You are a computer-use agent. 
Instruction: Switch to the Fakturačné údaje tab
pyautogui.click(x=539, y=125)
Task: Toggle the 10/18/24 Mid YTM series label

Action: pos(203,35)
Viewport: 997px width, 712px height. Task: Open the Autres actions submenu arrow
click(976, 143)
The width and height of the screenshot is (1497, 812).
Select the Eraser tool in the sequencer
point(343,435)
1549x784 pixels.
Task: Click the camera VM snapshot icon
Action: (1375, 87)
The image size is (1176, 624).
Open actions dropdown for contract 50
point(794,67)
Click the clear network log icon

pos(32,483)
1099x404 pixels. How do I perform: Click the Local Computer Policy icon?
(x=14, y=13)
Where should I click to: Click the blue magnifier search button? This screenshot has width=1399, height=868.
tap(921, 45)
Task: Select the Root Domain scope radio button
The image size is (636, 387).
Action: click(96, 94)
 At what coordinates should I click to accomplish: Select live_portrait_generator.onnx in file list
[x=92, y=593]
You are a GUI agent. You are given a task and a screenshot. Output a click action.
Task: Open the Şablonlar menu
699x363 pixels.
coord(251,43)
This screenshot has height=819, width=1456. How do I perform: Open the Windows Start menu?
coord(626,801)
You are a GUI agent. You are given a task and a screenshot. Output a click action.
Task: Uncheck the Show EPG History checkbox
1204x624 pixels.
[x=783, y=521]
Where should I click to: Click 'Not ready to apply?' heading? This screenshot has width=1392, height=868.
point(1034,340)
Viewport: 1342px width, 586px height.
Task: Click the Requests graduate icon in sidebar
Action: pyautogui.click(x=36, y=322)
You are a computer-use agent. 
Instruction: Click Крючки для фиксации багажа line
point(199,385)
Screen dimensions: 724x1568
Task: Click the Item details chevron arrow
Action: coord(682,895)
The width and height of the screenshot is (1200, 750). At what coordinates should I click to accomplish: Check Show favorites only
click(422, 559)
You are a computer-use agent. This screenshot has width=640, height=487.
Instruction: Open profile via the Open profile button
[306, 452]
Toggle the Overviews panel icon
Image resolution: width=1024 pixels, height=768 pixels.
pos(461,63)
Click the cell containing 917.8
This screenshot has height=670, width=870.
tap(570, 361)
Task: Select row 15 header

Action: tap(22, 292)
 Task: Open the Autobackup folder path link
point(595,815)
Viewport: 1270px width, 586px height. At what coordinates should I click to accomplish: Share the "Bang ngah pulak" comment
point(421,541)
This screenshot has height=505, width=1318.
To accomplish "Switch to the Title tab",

> [What you need to do]:
Rewrite all of the records above, replacing every occurrence of "computer-use agent" with "desktop automation agent" and leaving everything else unchanged.

> [Task solution]:
You are a desktop automation agent. 
Instruction: Switch to the Fakturačné údaje tab
pyautogui.click(x=539, y=125)
Task: Toggle the 10/18/24 Mid YTM series label

Action: pos(203,35)
Viewport: 997px width, 712px height. Task: Open the Autres actions submenu arrow
click(976, 143)
The width and height of the screenshot is (1497, 812).
Select the Eraser tool in the sequencer
point(343,435)
1549x784 pixels.
Task: Click the camera VM snapshot icon
Action: (1375, 87)
The image size is (1176, 624).
Open actions dropdown for contract 50
point(794,67)
Click the clear network log icon

pos(32,483)
1099x404 pixels. How do I perform: Click the Local Computer Policy icon?
(x=14, y=13)
Where should I click to: Click the blue magnifier search button? This screenshot has width=1399, height=868.
tap(921, 45)
Task: Select the Root Domain scope radio button
The image size is (636, 387).
Action: click(96, 94)
 At what coordinates should I click to accomplish: Select live_portrait_generator.onnx in file list
[x=92, y=593]
You are a GUI agent. You are given a task and a screenshot. Output a click action.
Task: Open the Şablonlar menu
699x363 pixels.
coord(251,43)
This screenshot has height=819, width=1456. How do I perform: Open the Windows Start menu?
coord(626,801)
You are a GUI agent. You are given a task and a screenshot. Output a click action.
Task: Uncheck the Show EPG History checkbox
1204x624 pixels.
[x=783, y=521]
Where should I click to: Click 'Not ready to apply?' heading? This screenshot has width=1392, height=868.
point(1034,340)
Viewport: 1342px width, 586px height.
Task: Click the Requests graduate icon in sidebar
Action: pyautogui.click(x=36, y=322)
You are a desktop automation agent. 
Instruction: Click Крючки для фиксации багажа line
point(199,385)
Screen dimensions: 724x1568
Task: Click the Item details chevron arrow
Action: coord(682,895)
The width and height of the screenshot is (1200, 750). At what coordinates should I click to accomplish: Check Show favorites only
click(422, 559)
You are a desktop automation agent. This screenshot has width=640, height=487.
Instruction: Open profile via the Open profile button
[306, 452]
Toggle the Overviews panel icon
Image resolution: width=1024 pixels, height=768 pixels.
pos(461,63)
Click the cell containing 917.8
This screenshot has height=670, width=870.
tap(570, 361)
Task: Select row 15 header

Action: tap(22, 292)
 Task: Open the Autobackup folder path link
point(595,815)
Viewport: 1270px width, 586px height. At what coordinates should I click to accomplish: Share the "Bang ngah pulak" comment
point(421,541)
This screenshot has height=505, width=1318.
To accomplish "Switch to the Title tab",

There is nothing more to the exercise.